SOLUSDT perpetual strategy backtest: in-sample vs. out-of-sample results
We tested our SOLUSDT perpetual strategy across two contrasting periods: a bearish in-sample (+1,508%) and a bullish out-of-sample (+286%). SOL moved both ways. Here is what the data actually shows.
Introduction: SOL moved both ways — the strategy moved with it
This is the third backtest we are publishing on Altcopy. The first two covered BTCUSDT and ETHUSDT. Both of those had something in common: the out-of-sample period happened to be bearish for the underlying asset. SOL is different.
The out-of-sample period for SOLUSDT ran from February 2024 to February 2025. During that time, SOL generated a buy-and-hold return of +63.97%. The market was broadly bullish. The in-sample period — February 2025 to February 2026 — tells the opposite story: SOL dropped 50.73% on a buy-and-hold basis.
This reversal is useful for testing purposes. It forces the question: does the strategy work only when the underlying asset is falling, or does it maintain an edge regardless of direction? The answer, based on the data, is that the edge held in both environments.
We are not selling anything here. We are publishing the numbers so you can evaluate them yourself.
The same strategy, different market
The strategy is the same one used for BTCUSDT and ETHUSDT — a momentum-based system that combines trend-following indicators, momentum oscillators, and directional strength filters to identify high-probability directional moves, then exits when exhaustion signals emerge. Long and short trades are taken systematically, with no manual intervention.
Trend direction could be measured with instruments like moving average crossovers, linear regression channels, or trend deviation bands; momentum could be filtered using oscillators such as Stochastic, MACD, or rate-of-change measures; and directional strength could be assessed with tools like the Average Directional Index family, volatility-adjusted momentum scores, or similar. The actual implementation uses its own specific combination.
The parameters were fixed prior to the in-sample period and not adjusted for SOLUSDT specifically. SOL is a more volatile asset than BTC or ETH, which affects position sizing requirements but not the core logic.
In-sample results (with the usual caveat)
The in-sample period ran from February 2025 to February 2026, during which SOL fell 50.73% on a buy-and-hold basis. The strategy returned +1,508.97% on initial capital over the same period. The short book drove most of that return (+1,223.10%), which makes sense given the sustained downward movement. The long book contributed +285.87%.
These are optimized results on data the strategy was built on. Treat them as an upper bound, not a realistic expectation.
- Net return: +1,508.97% (long +285.87%, short +1,223.10%)
- CAGR: 1,503%
- Buy & hold return (same period): −50.73%
- Total trades executed: 175 (87 long, 88 short)
- Win rate: 56.00% (51.72% long / 60.23% short)

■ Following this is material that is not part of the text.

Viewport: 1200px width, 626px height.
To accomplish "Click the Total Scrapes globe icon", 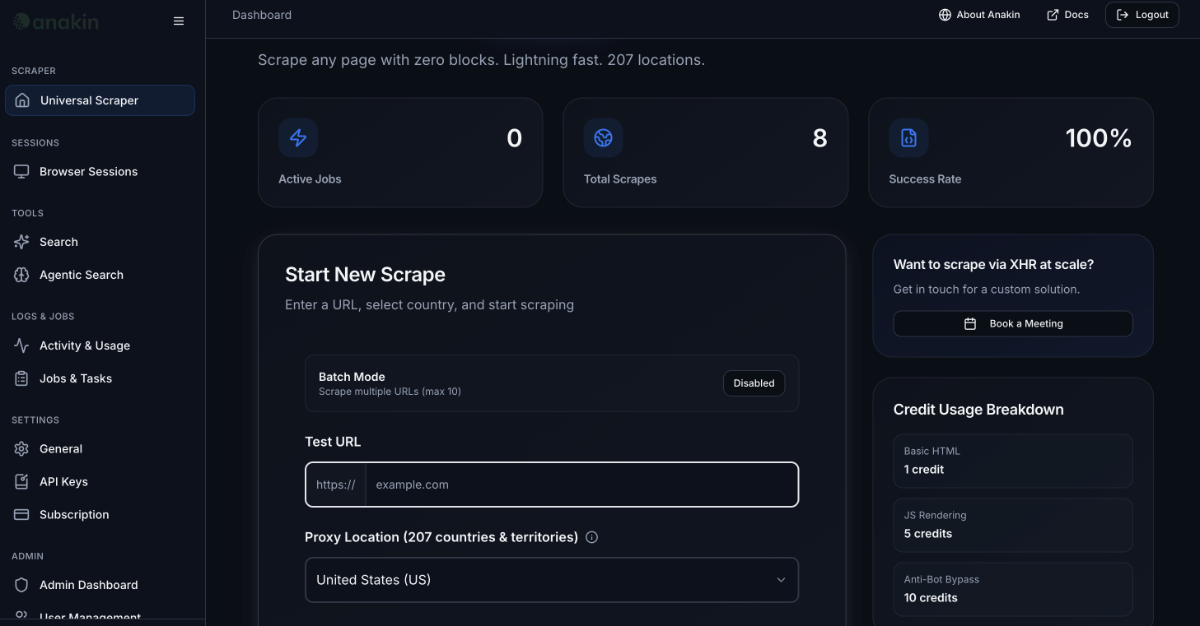I will (x=603, y=138).
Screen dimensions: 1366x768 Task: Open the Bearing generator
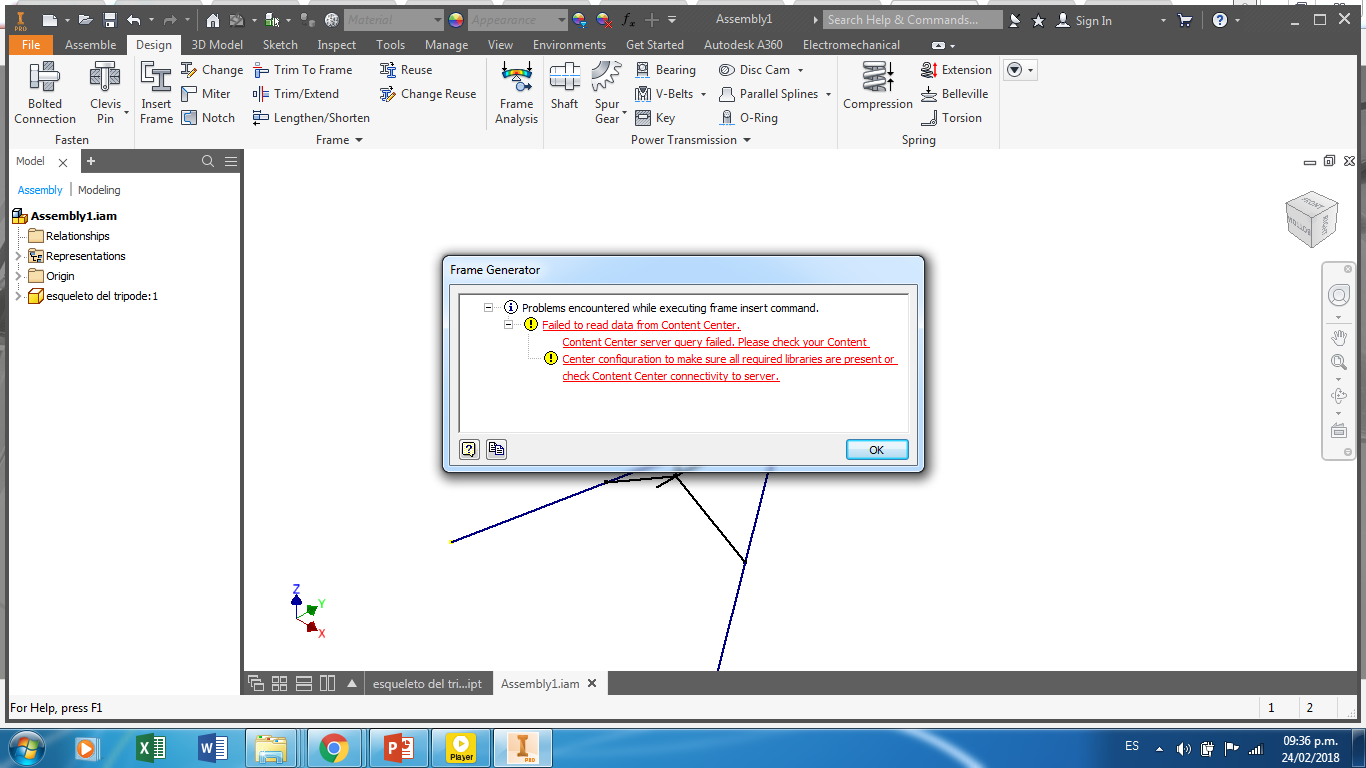tap(666, 69)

- Average win-to-loss ratio: 1.465
- Profit factor: 1.889 overall (1.253 long / 3.163 short)
- Sharpe ratio: 1.014
- Sortino ratio: 25.362
- Maximum drawdown (intrabar): −23.02% from peak
The Sortino ratio of 25.362 is unusually high. It reflects the shape of the in-sample equity curve, which was mostly upward with relatively limited downside volatility during an extended bearish period for SOL. The out-of-sample figure tells a very different story.

Out-of-sample results (the honest test)
The out-of-sample period ran from February 2024 to February 2025. This was a bullish year for SOL — the buy-and-hold return was +63.97%. The strategy returned +286.06% over the same period, with the long book contributing +156.46% and the short book adding +129.60%.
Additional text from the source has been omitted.